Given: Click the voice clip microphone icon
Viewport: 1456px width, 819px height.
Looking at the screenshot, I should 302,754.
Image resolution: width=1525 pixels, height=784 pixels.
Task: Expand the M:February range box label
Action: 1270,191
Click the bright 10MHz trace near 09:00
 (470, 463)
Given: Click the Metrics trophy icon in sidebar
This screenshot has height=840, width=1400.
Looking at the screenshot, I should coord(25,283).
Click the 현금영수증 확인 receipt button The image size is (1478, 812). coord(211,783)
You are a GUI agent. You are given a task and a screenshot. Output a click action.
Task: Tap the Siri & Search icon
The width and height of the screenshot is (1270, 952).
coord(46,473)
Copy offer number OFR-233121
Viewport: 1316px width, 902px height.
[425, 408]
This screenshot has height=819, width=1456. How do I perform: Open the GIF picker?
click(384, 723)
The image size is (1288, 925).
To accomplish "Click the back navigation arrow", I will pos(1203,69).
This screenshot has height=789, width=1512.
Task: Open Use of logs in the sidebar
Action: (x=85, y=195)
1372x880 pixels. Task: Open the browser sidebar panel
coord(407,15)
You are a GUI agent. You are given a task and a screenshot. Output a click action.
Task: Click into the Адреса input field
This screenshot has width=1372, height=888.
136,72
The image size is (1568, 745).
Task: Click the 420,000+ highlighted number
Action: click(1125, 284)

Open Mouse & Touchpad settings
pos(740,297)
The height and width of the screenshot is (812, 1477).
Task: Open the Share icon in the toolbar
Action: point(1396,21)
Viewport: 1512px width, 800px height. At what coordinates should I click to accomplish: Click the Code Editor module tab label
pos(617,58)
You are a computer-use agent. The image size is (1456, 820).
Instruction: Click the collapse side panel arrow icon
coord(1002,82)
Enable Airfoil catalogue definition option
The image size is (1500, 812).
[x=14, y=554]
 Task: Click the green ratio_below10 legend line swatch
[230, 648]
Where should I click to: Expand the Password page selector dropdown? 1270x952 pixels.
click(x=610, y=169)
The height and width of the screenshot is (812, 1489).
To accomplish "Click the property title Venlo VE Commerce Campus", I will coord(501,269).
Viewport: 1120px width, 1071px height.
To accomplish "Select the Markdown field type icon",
┄┄┄┄┄┄┄┄┄┄┄┄┄┄┄┄┄┄┄┄
**What you need to do:**
Make a word-for-word transcription of the listing above.

**Final answer:**
Given: Click the voice clip microphone icon
Viewport: 1456px width, 819px height.
Looking at the screenshot, I should 302,754.
Image resolution: width=1525 pixels, height=784 pixels.
Task: Expand the M:February range box label
Action: 1270,191
Click the bright 10MHz trace near 09:00
 (470, 463)
Given: Click the Metrics trophy icon in sidebar
This screenshot has height=840, width=1400.
Looking at the screenshot, I should coord(25,283).
Click the 현금영수증 확인 receipt button The image size is (1478, 812). coord(211,783)
You are a GUI agent. You are given a task and a screenshot. Output a click action.
Task: Tap the Siri & Search icon
The width and height of the screenshot is (1270, 952).
coord(46,473)
Copy offer number OFR-233121
Viewport: 1316px width, 902px height.
[425, 408]
This screenshot has height=819, width=1456. How do I perform: Open the GIF picker?
click(384, 723)
The image size is (1288, 925).
To accomplish "Click the back navigation arrow", I will pos(1203,69).
This screenshot has height=789, width=1512.
Task: Open Use of logs in the sidebar
Action: (x=85, y=195)
1372x880 pixels. Task: Open the browser sidebar panel
coord(407,15)
You are a GUI agent. You are given a task and a screenshot. Output a click action.
Task: Click into the Адреса input field
This screenshot has width=1372, height=888.
136,72
The image size is (1568, 745).
Task: Click the 420,000+ highlighted number
Action: click(1125, 284)

Open Mouse & Touchpad settings
pos(740,297)
The height and width of the screenshot is (812, 1477).
Task: Open the Share icon in the toolbar
Action: point(1396,21)
Viewport: 1512px width, 800px height. At what coordinates should I click to accomplish: Click the Code Editor module tab label
pos(617,58)
You are a computer-use agent. The image size is (1456, 820).
Instruction: Click the collapse side panel arrow icon
coord(1002,82)
Enable Airfoil catalogue definition option
The image size is (1500, 812).
[x=14, y=554]
 Task: Click the green ratio_below10 legend line swatch
[230, 648]
Where should I click to: Expand the Password page selector dropdown? 1270x952 pixels.
click(x=610, y=169)
The height and width of the screenshot is (812, 1489).
To accomplish "Click the property title Venlo VE Commerce Campus", I will coord(501,269).
Viewport: 1120px width, 1071px height.
To accomplish "Select the Markdown field type icon",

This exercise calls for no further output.